‏ Deuteronomy 17:6

Penalty for Idolatry

Deuteronomy 13 is about those who want to seduce others to idolatry (Deu 13:1-18). In these verses it is about those who are seduced. If the accusation is made that someone has been tempted to engage in idolatry, inquiry must first take place. The same happens also in Matthew 18 when someone is accused of sin. Only on the evidence of two witnesses or three witnesses, can justice be done (Mt 18:16; Num 35:30).

If someone sees that someone else is sinning, he should not take the matter to others to talk about it, but seek first to speak about it with the person in question. If I’m the only one who knows anything bad about someone, I must not talk about it with others. There may be no case brought before the church if we have not first spoken to the brother and then we have been with him with witnesses.

If the charge is well-founded, the hand of the witnesses will be first against him. This gives the witnesses a great responsibility and urges great caution when making an accusation about evil. This rule will therefore ensure that witnesses are extremely certain of their case and of the seriousness of the crime committed.

When the hand of the witnesses turns against the culprit, the death sentence is executed. Deu 17:7 states that they “put him to death”. Afterward the hand of the all people must be against him. In this way they make it clear that they join the witnesses and confirm their testimony. This is how the evil must be removed from the church.
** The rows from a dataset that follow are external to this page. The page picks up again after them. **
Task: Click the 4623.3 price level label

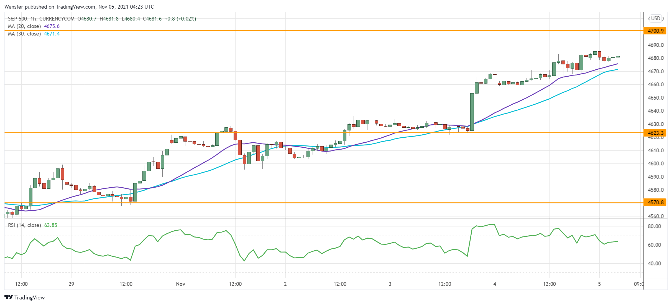Action: 655,133
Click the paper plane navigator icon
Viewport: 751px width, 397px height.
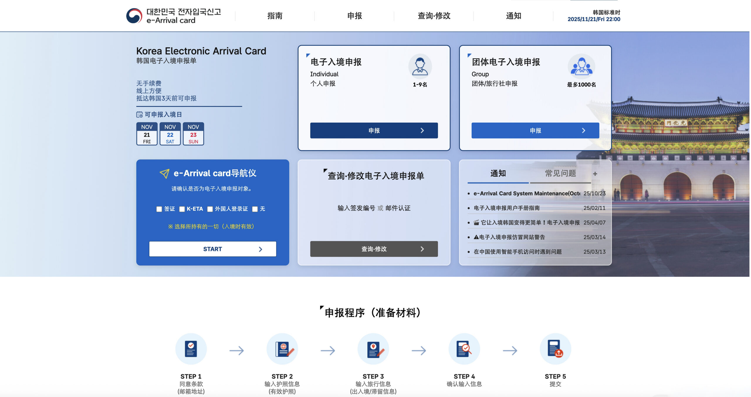pyautogui.click(x=164, y=173)
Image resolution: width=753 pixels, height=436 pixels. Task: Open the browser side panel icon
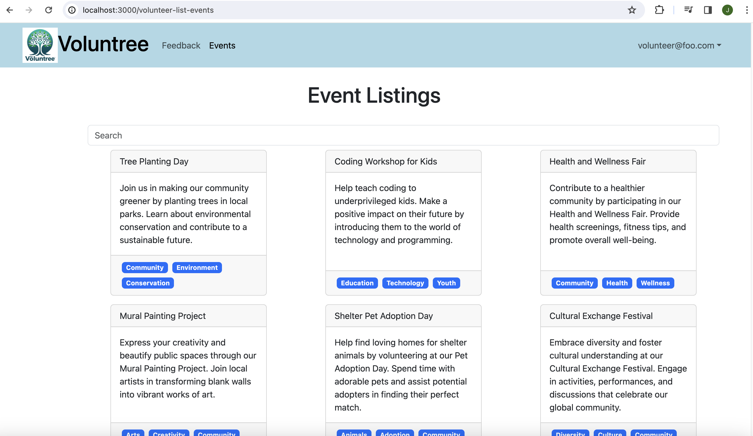pos(708,10)
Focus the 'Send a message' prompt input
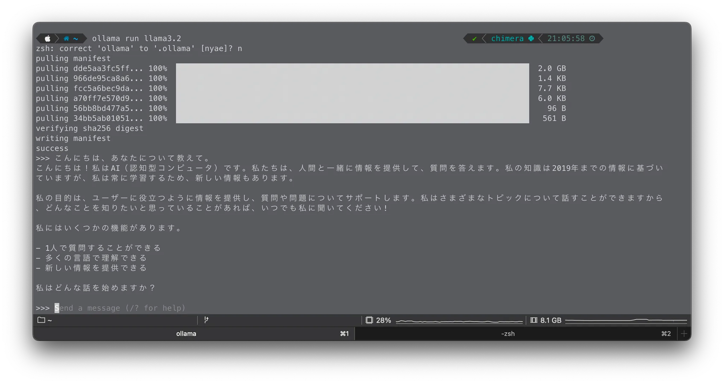724x384 pixels. [x=120, y=308]
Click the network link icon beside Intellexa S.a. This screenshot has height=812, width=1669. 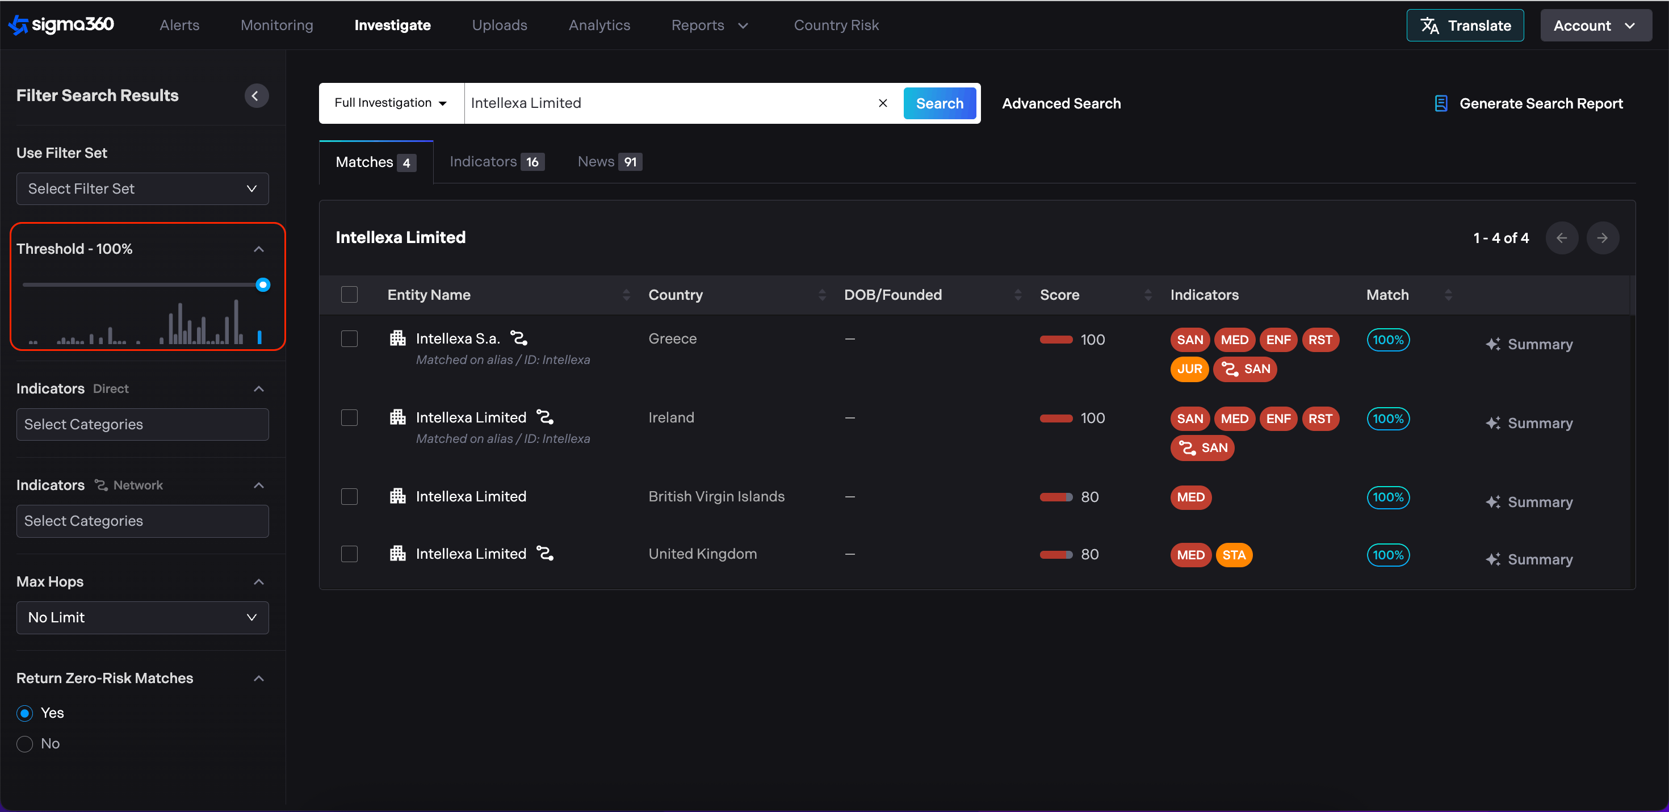coord(518,338)
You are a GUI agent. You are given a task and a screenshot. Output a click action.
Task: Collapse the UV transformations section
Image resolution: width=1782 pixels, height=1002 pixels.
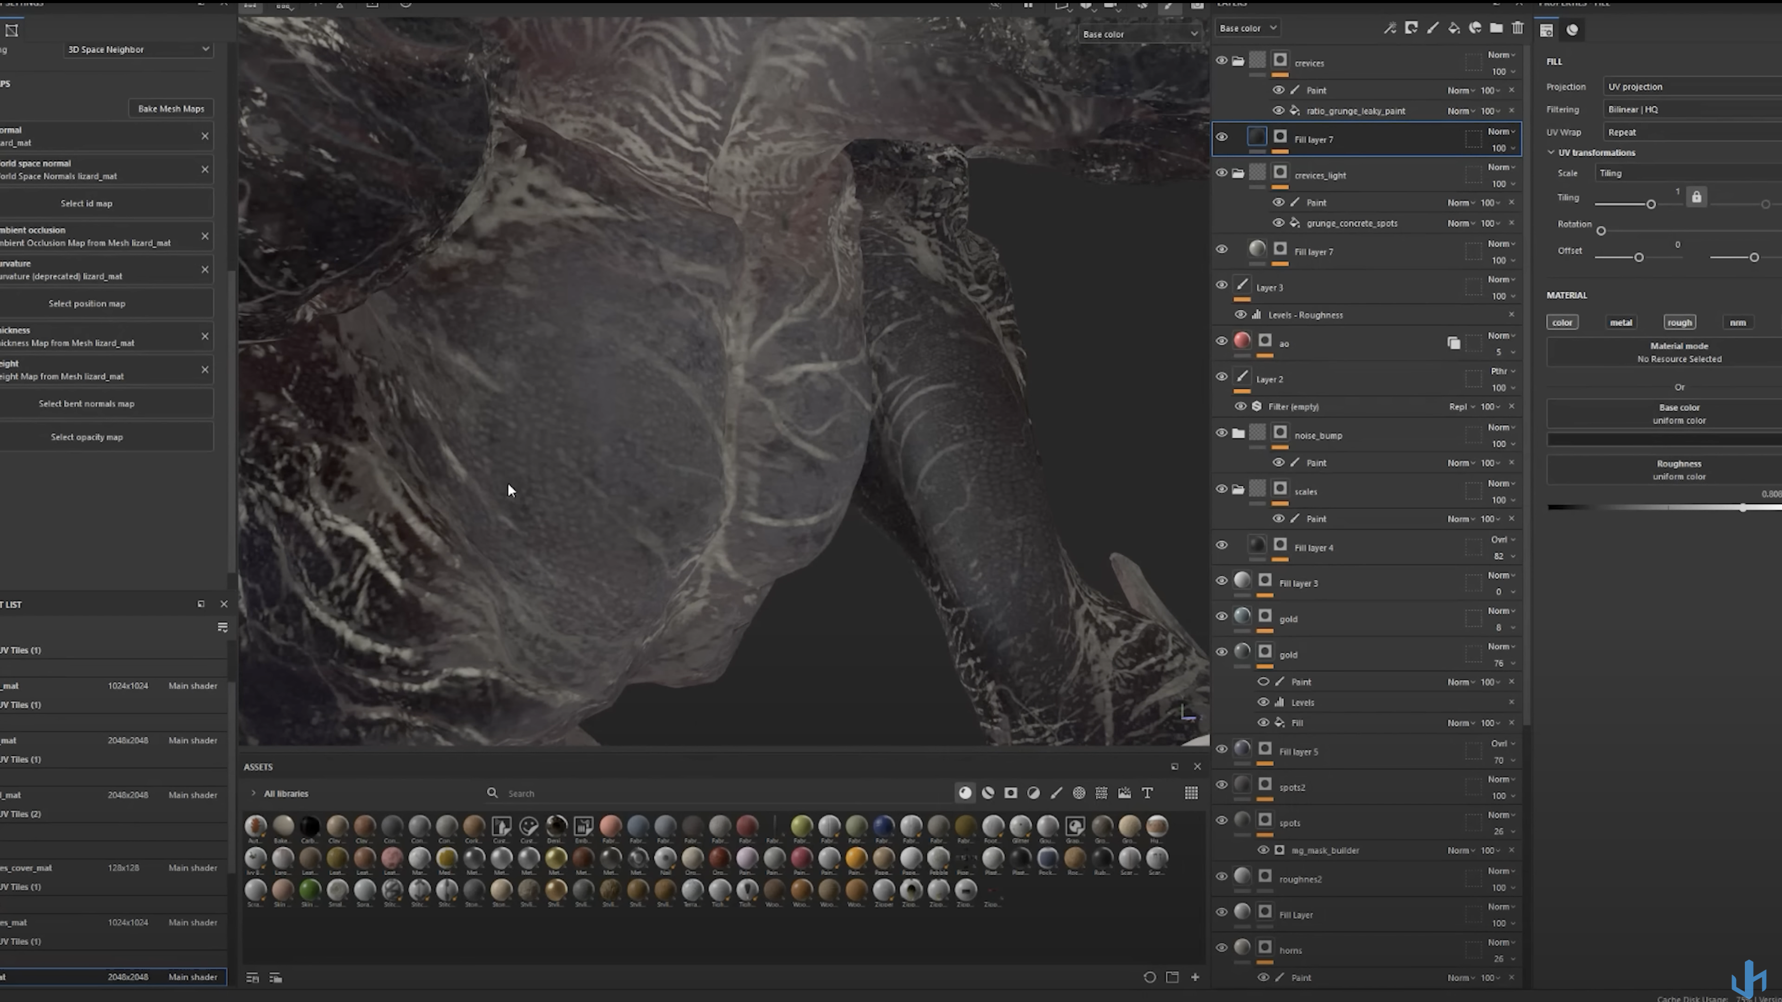click(1552, 152)
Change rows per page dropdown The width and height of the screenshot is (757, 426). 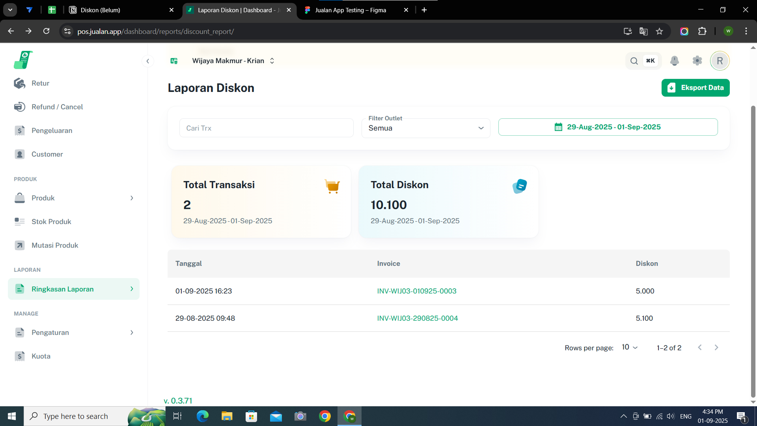pyautogui.click(x=630, y=347)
Evil may not have a place in the people of God. This applies both to Israel then and to the church now.

Before the church reaches a decision on a case brought to it, the person who does so must be convinced of the case. If a case is brought before the church, it is not the same as a decision by the church. The church has yet to reach a verdict, a decision. This situation corresponds to what we read in Matthew 18: “If he refuses to listen even to the church, let him be to you as a Gentile and a tax collector” (Mt 18:17). This means that the individual believer progressing the matter, must view the person in question as a Gentile and a tax collector, even before the church removes him as an evil one from among themselves.

Conversely, this also applies to a brother’s or sister’s proposal to receive a believer who is unknown to others at the Lord’s Table. The brother or sister must himself be convinced of the correctness of the proposal. But only when two or three witnesses make clear to the church the correctness of this proposal, the church will receive such a person at the Table of the Lord.